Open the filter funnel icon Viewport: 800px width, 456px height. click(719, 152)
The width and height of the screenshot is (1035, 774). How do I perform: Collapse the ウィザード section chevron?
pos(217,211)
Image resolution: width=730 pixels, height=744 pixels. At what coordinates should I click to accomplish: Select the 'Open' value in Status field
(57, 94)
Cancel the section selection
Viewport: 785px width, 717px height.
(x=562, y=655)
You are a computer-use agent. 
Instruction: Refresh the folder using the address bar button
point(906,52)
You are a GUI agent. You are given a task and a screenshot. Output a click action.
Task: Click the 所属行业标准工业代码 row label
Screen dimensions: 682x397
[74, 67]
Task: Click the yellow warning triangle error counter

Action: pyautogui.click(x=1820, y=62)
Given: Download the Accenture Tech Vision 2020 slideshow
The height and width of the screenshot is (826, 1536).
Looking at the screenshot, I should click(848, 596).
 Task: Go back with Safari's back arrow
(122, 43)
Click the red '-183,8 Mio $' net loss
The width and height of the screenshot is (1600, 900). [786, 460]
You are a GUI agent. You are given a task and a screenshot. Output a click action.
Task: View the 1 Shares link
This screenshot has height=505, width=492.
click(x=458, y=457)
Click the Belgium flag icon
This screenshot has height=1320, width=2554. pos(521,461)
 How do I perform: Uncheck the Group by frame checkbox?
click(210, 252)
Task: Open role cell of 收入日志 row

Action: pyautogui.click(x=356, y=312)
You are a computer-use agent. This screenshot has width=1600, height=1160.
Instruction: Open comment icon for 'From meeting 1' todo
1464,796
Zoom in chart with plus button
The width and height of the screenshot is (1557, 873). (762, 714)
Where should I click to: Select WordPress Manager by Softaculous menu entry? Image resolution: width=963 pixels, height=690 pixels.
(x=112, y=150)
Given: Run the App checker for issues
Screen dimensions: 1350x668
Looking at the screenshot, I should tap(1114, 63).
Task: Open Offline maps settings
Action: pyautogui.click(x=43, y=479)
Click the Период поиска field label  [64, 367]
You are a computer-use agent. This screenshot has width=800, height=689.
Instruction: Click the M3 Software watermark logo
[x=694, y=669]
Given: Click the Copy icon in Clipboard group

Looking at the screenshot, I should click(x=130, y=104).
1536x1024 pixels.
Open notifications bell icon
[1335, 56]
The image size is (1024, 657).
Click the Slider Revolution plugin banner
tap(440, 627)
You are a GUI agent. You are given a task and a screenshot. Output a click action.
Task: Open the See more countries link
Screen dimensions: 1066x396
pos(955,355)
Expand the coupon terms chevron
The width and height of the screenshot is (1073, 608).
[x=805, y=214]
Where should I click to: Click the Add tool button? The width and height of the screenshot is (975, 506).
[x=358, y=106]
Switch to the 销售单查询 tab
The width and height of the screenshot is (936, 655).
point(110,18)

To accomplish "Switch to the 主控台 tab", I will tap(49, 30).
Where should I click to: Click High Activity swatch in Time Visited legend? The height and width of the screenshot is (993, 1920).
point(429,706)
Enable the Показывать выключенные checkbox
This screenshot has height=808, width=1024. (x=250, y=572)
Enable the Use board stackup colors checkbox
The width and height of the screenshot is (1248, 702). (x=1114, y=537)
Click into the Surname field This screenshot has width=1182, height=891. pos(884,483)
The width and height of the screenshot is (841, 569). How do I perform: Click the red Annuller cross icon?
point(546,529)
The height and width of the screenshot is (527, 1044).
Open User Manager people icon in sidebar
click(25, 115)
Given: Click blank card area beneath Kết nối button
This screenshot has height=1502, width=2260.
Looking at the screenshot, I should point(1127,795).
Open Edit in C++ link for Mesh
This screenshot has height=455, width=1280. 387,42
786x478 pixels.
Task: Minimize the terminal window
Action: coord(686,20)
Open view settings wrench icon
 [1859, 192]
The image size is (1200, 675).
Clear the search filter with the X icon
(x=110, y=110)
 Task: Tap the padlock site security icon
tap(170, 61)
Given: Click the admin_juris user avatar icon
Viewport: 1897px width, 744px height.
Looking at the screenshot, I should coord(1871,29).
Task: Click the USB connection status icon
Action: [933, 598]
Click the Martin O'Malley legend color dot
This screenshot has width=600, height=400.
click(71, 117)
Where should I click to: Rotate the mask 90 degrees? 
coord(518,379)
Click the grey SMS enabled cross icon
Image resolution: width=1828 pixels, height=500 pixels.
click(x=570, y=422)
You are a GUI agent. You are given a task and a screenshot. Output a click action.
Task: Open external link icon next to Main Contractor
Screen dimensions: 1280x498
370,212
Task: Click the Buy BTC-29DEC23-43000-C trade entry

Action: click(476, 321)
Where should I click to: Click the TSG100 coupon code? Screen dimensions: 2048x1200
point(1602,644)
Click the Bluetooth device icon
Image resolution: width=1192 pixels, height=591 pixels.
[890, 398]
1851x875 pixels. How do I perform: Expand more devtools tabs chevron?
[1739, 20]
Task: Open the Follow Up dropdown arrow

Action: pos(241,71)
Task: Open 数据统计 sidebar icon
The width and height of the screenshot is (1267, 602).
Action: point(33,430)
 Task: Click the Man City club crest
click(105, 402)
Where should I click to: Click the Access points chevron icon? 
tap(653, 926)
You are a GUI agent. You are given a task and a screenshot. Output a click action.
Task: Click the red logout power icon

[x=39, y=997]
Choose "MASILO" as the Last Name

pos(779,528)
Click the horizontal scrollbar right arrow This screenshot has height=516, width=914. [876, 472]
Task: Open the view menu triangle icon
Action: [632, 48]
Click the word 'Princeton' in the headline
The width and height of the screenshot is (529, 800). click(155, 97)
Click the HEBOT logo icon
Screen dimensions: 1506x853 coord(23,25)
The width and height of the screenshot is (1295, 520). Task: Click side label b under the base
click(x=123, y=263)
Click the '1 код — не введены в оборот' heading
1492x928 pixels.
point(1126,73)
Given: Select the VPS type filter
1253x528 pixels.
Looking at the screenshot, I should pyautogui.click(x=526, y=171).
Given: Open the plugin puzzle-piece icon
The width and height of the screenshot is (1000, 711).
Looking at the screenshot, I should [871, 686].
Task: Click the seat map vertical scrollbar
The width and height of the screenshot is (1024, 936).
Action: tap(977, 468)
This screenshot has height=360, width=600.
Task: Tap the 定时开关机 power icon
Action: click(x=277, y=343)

+ + + + +

WHAT YOU ARE ASKED TO DO:
Please give, as a bare number, how many lines in the listing above include the word "size".

ANSWER AREA:
2